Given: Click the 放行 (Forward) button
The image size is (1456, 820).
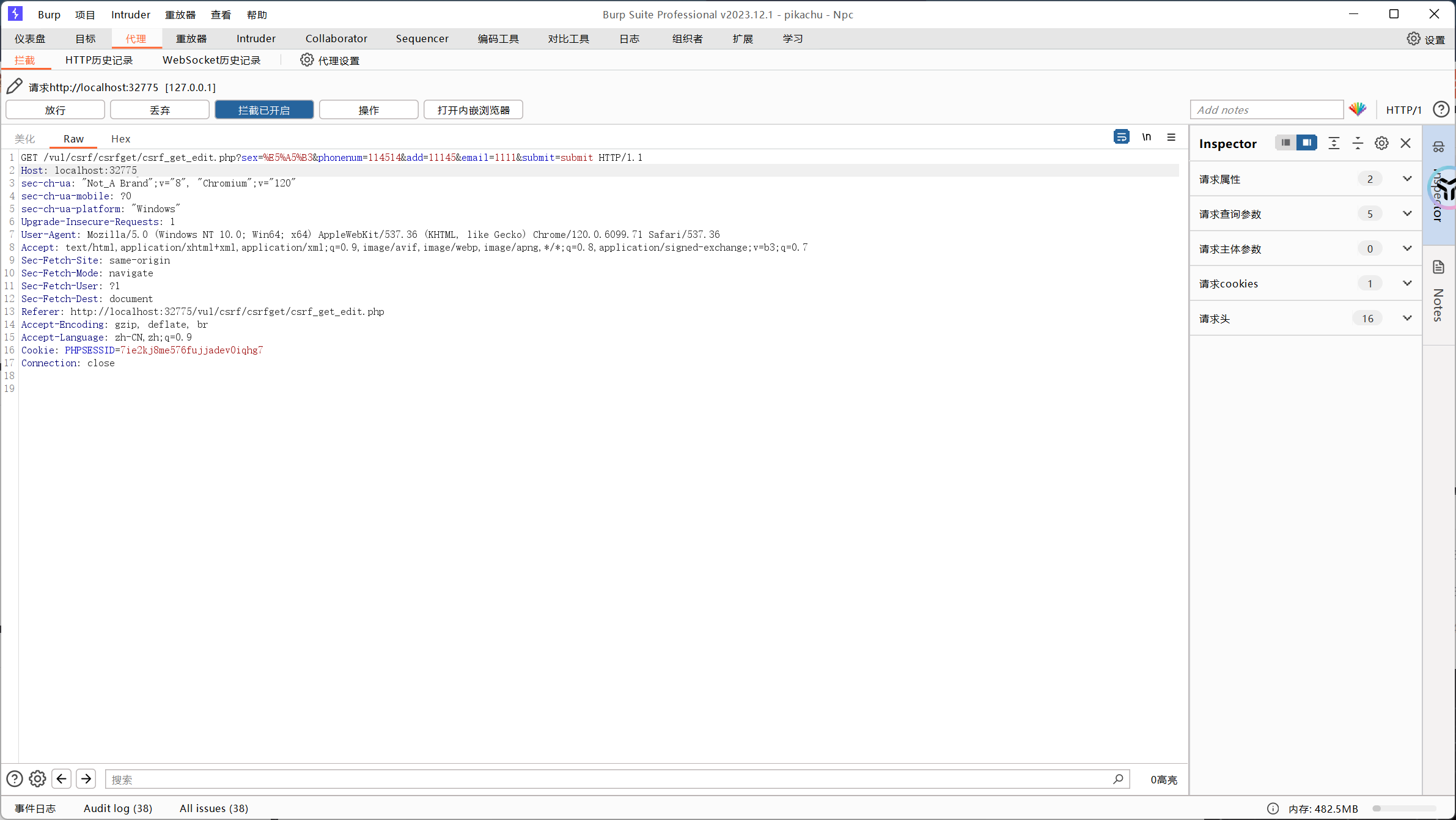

= = = = = = =

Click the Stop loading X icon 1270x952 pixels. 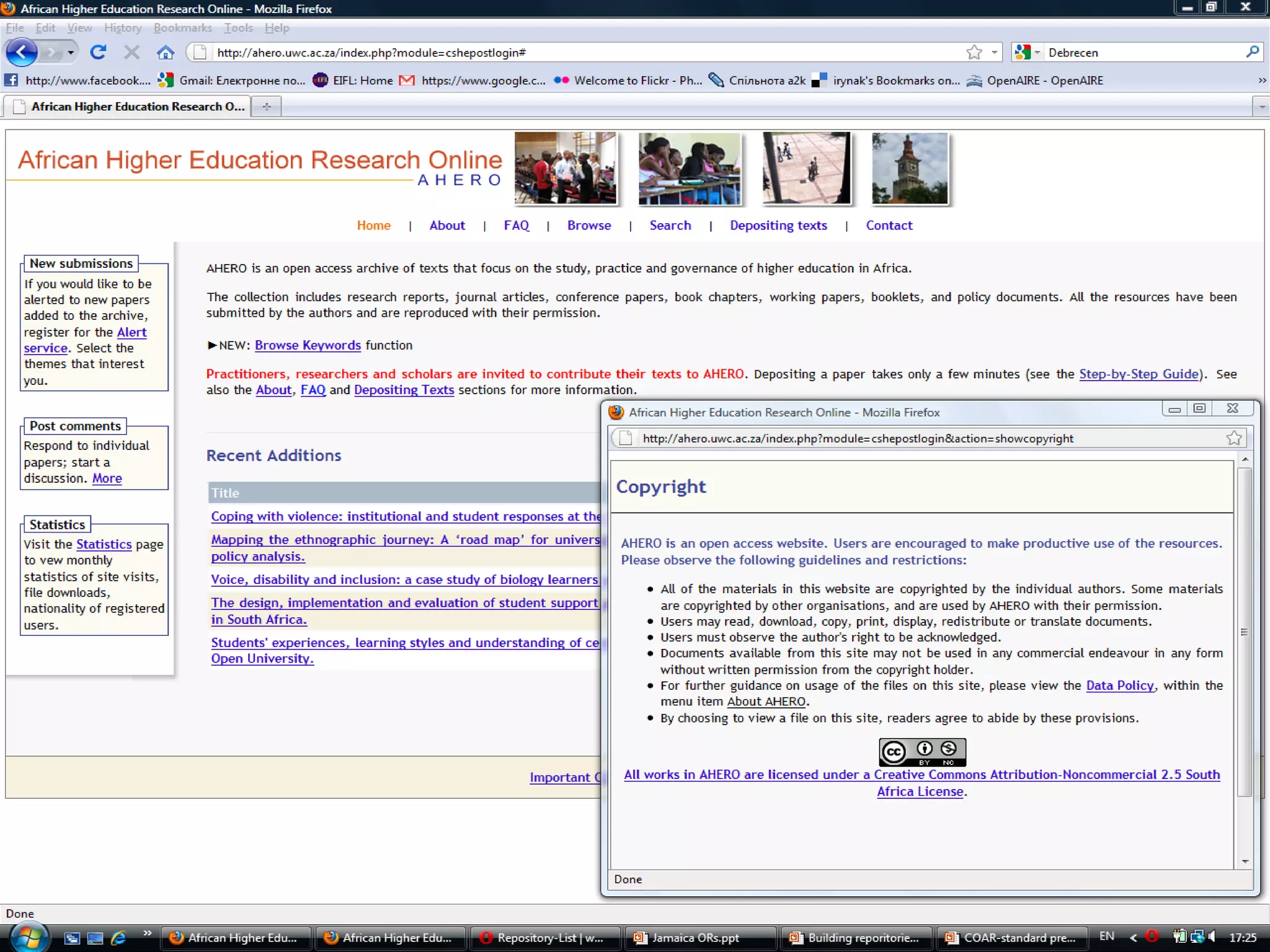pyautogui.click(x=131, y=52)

= = = = = = =

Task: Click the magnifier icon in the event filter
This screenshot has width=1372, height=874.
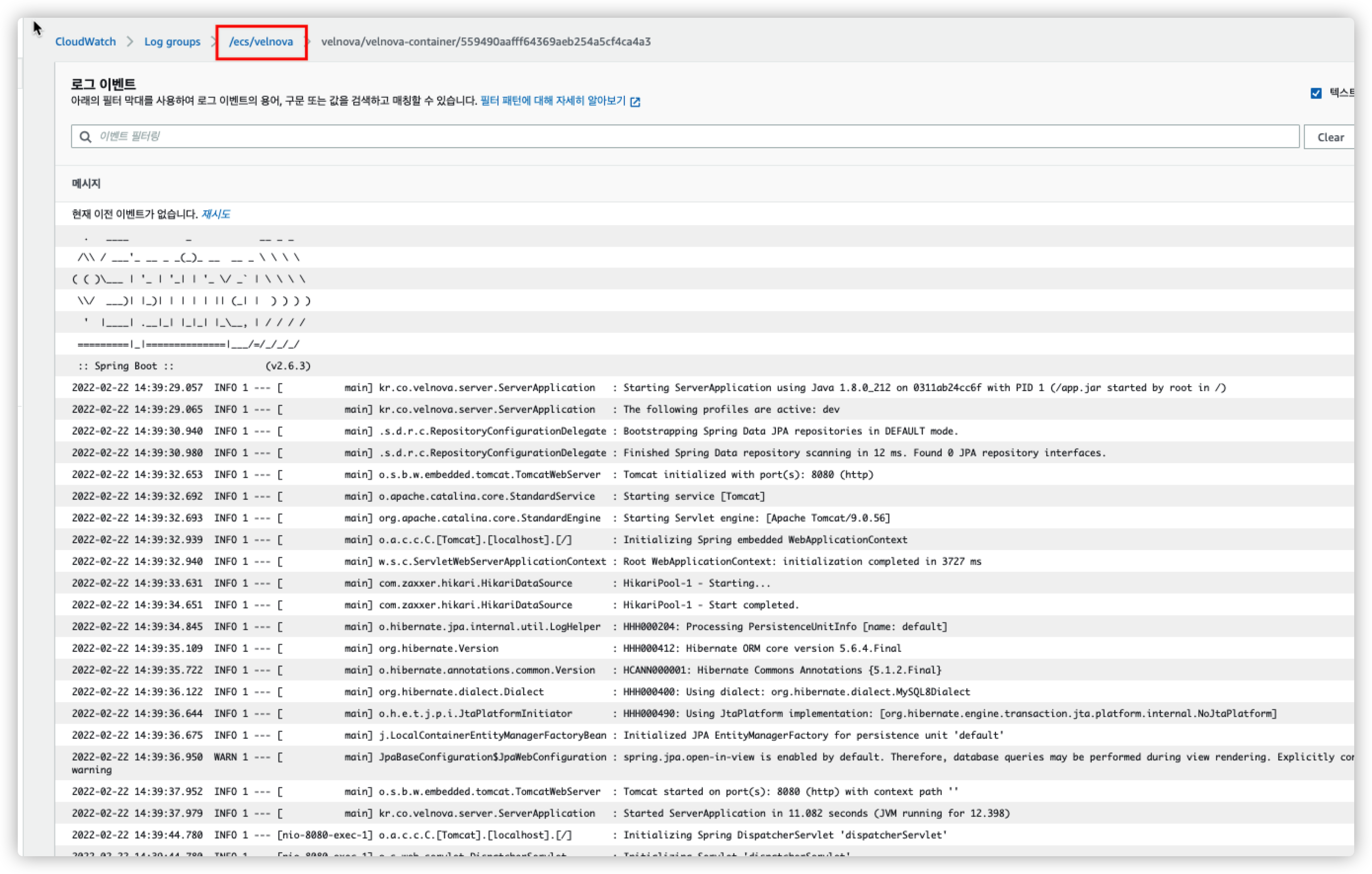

= = = = = = =

*Work item*. Starting with the line with "Task: Click the" above and going on through the line with "This screenshot has width=1372, height=874.", transcribe every line exactly, both ends included, and add nothing.

*Exercise output*.
Task: Click the magnifier icon in the event filter
This screenshot has width=1372, height=874.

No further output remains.